The former Savonet Plantation is found within the bounds of Curaçao’s Christoffel National Park. In 2010, the landhuis (manor) was converted into a museum which touches on the history of the island and life on a colonial-era Dutch plantation.
The museum starts off at the very beginning of Curaçao’s history, with artifacts left by the Arowak Indians: the people who inhabited the island before the arrival of the Europeans. But the majority of exhibits at the Savonet concentrate on the story of the plantation itself, and what life was like for both landowners and slaves.
The Savonet Plantation’s landhuis was built in 1662, at a time when the Dutch were heavily invested in the slave trade. Hundreds of men and women kidnapped from West Africa were purchased in Willemstad for work on this plantation, which was one of Curaçao’s largest. Even after the 1863 abolition, most of the Savonet’s former slaves stayed on, working for pennies on parcels of land which they now owned.
The museum introduces the culture of the Savonet’s slaves and, by extension, those across the Caribbean. We learned about the religion santería, which is a blend of Catholicism and various West African faiths, as well as some of the more curious customs. For example, after birth, newborn babies were safeguarded for eight days to protect them from falling victim to a vampire-like creature known as the “èdze.” Another custom was that, after marriage, the mother of the groom would visit the bridal suite. If she found the sheets stained with “Virgin Tears,” she would bring them in celebration to the mother of the bride. The two old biddies would then wash the sheets and hang them out to dry in the front yard, making sure that every passerby knew about the bride’s chastity. We also learned that many Dutch women would give their babies to a “Yaya,” or nursemaid, for milking. The Yaya was responsible for the child’s upbringing, and would often follow them into adulthood, eventually watching over their children as well.

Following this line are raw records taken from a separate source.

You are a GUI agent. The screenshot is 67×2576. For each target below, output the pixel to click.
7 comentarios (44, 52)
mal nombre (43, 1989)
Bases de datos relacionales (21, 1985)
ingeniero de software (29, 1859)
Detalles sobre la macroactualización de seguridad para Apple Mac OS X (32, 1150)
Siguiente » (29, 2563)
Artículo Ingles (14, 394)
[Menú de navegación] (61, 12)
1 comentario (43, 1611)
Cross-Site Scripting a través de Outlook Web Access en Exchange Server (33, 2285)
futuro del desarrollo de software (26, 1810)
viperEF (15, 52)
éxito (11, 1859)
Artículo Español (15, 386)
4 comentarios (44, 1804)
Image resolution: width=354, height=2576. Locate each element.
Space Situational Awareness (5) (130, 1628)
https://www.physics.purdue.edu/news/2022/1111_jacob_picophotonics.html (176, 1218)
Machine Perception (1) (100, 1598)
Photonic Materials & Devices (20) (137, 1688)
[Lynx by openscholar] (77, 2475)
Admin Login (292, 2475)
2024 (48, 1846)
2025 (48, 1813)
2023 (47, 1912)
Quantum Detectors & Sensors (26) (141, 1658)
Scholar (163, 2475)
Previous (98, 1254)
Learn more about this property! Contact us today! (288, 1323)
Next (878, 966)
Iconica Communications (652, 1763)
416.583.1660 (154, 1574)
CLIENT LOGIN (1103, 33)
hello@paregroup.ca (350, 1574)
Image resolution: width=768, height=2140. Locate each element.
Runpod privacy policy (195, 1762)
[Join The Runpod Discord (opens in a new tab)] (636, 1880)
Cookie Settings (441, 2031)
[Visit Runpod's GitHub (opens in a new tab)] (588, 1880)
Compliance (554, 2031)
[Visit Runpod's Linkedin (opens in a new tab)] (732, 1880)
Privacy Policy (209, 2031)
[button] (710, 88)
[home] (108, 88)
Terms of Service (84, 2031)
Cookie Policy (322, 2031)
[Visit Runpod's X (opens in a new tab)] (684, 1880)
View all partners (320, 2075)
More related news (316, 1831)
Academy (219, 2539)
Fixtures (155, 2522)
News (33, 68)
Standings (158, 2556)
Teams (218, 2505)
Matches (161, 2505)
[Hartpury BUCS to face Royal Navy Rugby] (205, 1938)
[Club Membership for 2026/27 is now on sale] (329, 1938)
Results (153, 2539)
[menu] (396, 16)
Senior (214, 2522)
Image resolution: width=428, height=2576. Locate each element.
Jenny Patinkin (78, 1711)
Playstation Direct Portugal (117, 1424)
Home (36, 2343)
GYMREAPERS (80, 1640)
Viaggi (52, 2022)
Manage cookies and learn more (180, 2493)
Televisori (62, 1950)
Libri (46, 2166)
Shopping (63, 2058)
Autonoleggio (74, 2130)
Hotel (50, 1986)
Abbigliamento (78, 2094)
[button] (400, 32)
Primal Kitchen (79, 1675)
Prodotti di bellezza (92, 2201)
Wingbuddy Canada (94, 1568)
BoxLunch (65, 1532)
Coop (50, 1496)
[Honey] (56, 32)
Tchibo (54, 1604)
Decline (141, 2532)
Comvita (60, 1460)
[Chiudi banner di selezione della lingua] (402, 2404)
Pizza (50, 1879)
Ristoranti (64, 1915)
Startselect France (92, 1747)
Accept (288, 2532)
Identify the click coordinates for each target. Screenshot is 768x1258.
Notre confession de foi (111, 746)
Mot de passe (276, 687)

The museum is rounded out with portraits from the plantation days, tools, clothes, a crib, a coffin… and a few real live bats. I almost screamed the first time one whizzed by me through an open door. I might have been afraid that it was an “èdze.”
Perhaps the best part of this museum is its location. While you’re reading about the Savonet’s history, you’re standing in the very spot it occurred. Amazingly, we were the only people there, and this was on a Sunday. I’m guessing that most visitors come to the Christoffel Park to hike up the mountain, and then leave again right away. But if you have any interest in the history of Curaçao, don’t overlook the Savonet Museum.